VORLIEGENDE DATEN:

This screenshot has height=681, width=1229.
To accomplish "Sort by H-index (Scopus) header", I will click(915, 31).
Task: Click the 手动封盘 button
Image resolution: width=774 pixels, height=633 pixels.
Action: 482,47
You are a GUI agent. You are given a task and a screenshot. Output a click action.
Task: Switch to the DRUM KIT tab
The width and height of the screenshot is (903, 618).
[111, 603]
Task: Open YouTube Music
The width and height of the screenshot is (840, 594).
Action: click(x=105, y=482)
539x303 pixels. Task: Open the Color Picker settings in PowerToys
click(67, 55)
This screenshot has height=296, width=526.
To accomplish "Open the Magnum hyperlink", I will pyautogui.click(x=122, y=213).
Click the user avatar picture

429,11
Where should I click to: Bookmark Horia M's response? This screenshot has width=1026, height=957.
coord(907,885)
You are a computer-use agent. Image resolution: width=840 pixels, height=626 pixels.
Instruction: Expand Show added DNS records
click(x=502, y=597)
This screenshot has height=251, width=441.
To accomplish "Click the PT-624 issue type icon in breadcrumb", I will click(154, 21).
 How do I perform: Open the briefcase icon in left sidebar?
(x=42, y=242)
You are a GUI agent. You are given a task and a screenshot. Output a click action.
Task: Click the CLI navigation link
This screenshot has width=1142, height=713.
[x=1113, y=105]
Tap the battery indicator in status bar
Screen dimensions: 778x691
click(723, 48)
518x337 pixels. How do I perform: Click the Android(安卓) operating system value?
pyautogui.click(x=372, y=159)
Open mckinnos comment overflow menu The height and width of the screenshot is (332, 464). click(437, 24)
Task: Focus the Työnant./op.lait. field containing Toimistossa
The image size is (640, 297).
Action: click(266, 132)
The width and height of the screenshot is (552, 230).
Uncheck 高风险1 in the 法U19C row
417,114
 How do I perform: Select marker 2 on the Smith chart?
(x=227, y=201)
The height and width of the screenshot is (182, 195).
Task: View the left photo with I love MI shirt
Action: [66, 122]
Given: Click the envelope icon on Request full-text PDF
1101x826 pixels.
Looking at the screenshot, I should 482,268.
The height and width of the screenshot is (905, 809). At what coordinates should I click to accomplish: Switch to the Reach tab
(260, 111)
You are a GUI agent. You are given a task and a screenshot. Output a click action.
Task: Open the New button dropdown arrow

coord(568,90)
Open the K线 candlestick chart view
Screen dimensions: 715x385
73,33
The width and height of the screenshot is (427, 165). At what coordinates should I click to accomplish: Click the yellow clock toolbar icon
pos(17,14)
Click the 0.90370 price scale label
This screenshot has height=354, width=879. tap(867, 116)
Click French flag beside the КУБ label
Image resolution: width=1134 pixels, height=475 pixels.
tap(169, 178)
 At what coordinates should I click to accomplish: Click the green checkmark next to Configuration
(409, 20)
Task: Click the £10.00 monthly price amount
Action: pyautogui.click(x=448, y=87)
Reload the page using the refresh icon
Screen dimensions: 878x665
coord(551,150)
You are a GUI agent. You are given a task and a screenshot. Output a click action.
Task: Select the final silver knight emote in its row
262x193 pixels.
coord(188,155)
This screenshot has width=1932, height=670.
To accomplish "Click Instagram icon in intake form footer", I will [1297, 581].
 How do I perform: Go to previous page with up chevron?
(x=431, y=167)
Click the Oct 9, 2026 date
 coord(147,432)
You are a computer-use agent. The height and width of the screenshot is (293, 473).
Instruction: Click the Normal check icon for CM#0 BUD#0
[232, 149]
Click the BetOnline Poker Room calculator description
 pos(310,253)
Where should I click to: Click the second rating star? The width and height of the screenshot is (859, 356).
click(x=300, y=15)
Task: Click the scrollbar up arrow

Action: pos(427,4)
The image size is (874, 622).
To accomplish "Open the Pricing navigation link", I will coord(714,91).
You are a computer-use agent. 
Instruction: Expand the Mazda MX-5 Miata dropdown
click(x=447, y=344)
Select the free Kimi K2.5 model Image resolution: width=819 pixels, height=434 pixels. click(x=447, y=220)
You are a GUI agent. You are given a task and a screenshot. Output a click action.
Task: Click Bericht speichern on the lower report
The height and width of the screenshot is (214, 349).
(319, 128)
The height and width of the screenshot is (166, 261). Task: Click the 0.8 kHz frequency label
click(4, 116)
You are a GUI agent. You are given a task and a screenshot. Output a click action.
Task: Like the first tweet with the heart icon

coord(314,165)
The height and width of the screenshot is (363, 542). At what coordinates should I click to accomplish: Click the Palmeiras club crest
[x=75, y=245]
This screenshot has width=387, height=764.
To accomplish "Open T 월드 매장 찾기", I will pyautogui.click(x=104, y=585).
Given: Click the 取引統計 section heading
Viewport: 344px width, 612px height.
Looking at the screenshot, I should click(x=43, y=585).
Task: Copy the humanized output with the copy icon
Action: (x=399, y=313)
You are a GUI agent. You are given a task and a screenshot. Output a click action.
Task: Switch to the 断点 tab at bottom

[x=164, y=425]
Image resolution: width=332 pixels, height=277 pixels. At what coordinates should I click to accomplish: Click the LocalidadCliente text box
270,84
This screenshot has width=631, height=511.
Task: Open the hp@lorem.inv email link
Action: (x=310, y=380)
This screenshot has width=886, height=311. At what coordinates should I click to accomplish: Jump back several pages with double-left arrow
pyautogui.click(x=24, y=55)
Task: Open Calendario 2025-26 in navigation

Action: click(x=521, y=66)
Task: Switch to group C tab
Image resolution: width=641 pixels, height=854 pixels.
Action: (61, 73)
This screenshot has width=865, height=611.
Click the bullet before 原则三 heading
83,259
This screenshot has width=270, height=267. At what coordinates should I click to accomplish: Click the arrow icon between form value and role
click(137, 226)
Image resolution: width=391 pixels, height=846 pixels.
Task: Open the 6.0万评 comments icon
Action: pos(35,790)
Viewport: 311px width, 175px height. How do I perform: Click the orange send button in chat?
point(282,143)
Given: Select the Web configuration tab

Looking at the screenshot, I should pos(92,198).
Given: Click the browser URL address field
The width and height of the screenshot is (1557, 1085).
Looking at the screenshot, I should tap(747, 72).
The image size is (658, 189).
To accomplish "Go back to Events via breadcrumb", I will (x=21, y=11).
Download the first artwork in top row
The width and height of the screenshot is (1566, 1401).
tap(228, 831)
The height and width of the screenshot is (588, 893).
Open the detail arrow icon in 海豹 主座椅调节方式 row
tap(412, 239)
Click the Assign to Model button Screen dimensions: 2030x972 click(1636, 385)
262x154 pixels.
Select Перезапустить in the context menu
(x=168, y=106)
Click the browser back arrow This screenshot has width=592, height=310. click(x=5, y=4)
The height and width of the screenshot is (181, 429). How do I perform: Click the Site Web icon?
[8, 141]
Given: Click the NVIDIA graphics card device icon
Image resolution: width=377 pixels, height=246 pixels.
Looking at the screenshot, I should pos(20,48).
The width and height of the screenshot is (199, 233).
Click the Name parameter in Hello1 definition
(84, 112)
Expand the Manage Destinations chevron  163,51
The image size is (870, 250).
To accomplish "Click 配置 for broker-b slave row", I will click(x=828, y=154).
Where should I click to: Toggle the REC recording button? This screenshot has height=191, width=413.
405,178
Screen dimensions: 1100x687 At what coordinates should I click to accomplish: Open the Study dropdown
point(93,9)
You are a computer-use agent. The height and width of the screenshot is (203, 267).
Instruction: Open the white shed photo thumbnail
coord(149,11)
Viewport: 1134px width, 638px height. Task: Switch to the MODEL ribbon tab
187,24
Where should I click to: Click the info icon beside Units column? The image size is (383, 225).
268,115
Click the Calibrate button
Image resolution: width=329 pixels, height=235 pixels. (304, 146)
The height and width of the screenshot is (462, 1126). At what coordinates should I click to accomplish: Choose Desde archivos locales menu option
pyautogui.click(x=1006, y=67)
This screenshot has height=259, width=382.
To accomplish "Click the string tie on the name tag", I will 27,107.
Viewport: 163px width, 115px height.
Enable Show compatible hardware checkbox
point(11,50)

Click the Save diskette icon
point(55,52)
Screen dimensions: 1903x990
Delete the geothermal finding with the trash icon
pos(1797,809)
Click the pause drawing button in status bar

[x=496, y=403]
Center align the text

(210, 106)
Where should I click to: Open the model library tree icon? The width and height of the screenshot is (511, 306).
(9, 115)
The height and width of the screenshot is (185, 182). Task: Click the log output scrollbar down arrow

AUFGABENSTELLUNG:
Zeige alle Zeilen aus den Datensätzen, die das Wort „with“ enthalten.

DIE LÖSUNG:
Task: View the left photo with I love MI shirt
 How do I perform: Go to previous page with up chevron?
Task: Like the first tweet with the heart icon
Task: Copy the humanized output with the copy icon
This screenshot has width=886, height=311. At what coordinates should I click to accomplish: Jump back several pages with double-left arrow
Delete the geothermal finding with the trash icon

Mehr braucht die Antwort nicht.